* [PASSAGE FOR REVIEW]
%%

Comparison of two superparamagnetic purification magnetic beads-based screening and enrichment techniques for isolating cell-free fetal DNA from maternal plasma for non-invasive prenatal screening
10.3760/cma.j.cn511374-20230508-00268
- VernacularTitle:超顺磁性纯化磁珠筛选胎儿游离DNA技术在无创产前筛查中的应用比较
- Author:
Wen ZENG
1
;
Jianjiang ZHU
;
Hong QI
;
Lirong CAI
;
Xiaohui WEN
;
Yao LUO
;
Qiao ZHANG
Author Information
1. 北京市海淀区妇幼保健院产前诊断科,北京 100080
- Keywords:
Non-invasive prenatal testing;
cffDNA enrichment;
Fetal DNA fraction;
False positive;
Repeated test
- From:
Chinese Journal of Medical Genetics
2024;41(7):797-802
- CountryChina
- Language:Chinese
-
Abstract:
Objective:To assess the efficiency of modified enrichment method for cell-free fetal DNA (cffDNA) through purified superparamagnetic beads during non-invasive prenatal testing (NIPT).Methods:A total of 26 252 pregnant women undergoing NIPT at the Maternal and Child Health Care Hospital of Haidian District from December 2017 to September 2022 were recruited and randomly assigned into the conventional group ( n = 10 573) and the modified enrichment group ( n = 15 679), who were then subjected to the screening and enrichment of the cffDNA using a conventional and modified technique, respectively. High-risk pregnant women detected by NIPT were subjected to invasive prenatal diagnosis. All women were followed up for their pregnancy outcomes, and the detection efficacy of the two methods was compared in terms of fragment size, concentration of cffDNA, duplicate detection rate, and indices of clinical laboratory tests. Results:The fragment size of the main peak of the cell-free DNA library of the modified enrichment group was significantly lower than that of the conventional group [267 (264, 269) bp vs. 294 (292, 296) bp, P<0.01], while the concentration of cffDNA was significantly higher [21.86% (17.61%, 26.36%) vs. 9.08% (6.87%, 11.87%), P<0.01]. In addition, the duplicate detection rate (0.740% vs. 2.02%, χ2=83.90, P<0.01) and detection failure rate (0.006% vs. 0.057%, P<0.05) in the modified enrichment group were significantly lower than those of the conventional group. The combined positive predictive value (PPV) in both high-risk (64.3% vs. 76.1%) and low-risk (35.3% vs. 45.5%) pregnant women from the modified enrichment group was slightly lower than those from the conventional group, though no significant difference was detected. There was one false negative case for trisomy 21 among the high-risk pregnant women from the conventional group, and no false negative case was found in the modified enrichment group. Conclusion:The modified technique to screen and enrich the cffDNA has significantly enhanced the relative concentration of cffDNA and reduced the failure and duplication detection rate of NIPT, which has significantly reduced the incidence of false negative cases due to the low concentration of cffDNA, and greatly increased the overall detection efficacy of NIPT.

%%

* [SOURCE INFORMATION]
%%

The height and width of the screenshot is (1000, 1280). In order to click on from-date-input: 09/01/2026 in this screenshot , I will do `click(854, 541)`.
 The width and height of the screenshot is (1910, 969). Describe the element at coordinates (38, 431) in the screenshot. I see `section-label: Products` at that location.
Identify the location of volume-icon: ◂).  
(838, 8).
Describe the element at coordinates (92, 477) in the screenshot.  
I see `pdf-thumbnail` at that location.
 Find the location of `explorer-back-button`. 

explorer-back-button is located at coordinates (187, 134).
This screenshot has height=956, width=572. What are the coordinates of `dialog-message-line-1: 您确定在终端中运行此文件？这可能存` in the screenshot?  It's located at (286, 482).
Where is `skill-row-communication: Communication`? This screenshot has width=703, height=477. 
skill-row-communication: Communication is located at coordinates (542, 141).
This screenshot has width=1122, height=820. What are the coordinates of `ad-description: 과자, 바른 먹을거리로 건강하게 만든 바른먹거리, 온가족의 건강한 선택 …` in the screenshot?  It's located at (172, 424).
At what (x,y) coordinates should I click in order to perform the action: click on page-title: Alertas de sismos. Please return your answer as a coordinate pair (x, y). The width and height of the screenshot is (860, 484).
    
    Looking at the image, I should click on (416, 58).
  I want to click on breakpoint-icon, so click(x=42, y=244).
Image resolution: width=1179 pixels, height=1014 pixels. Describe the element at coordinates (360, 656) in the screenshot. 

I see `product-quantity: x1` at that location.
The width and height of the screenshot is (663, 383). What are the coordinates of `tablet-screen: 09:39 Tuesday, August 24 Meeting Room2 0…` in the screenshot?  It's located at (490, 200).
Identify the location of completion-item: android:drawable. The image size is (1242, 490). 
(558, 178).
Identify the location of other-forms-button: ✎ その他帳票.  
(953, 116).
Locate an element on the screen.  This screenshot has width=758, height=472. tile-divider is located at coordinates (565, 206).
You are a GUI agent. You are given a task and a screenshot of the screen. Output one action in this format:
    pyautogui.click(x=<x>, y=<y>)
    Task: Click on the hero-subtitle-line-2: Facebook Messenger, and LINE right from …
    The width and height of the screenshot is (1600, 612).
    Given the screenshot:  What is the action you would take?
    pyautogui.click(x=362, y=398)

%%

* [ACTION ITEM] Translate this sentence from the abstract on fetal DNA enrichment into Spanish: "High-risk pregnant women detected by NIPT were subjected to invasive prenatal diagnosis."

* [YOUR RESPONSE] Las embarazadas de alto riesgo detectadas mediante la NIPT fueron sometidas a un diagnóstico prenatal invasivo.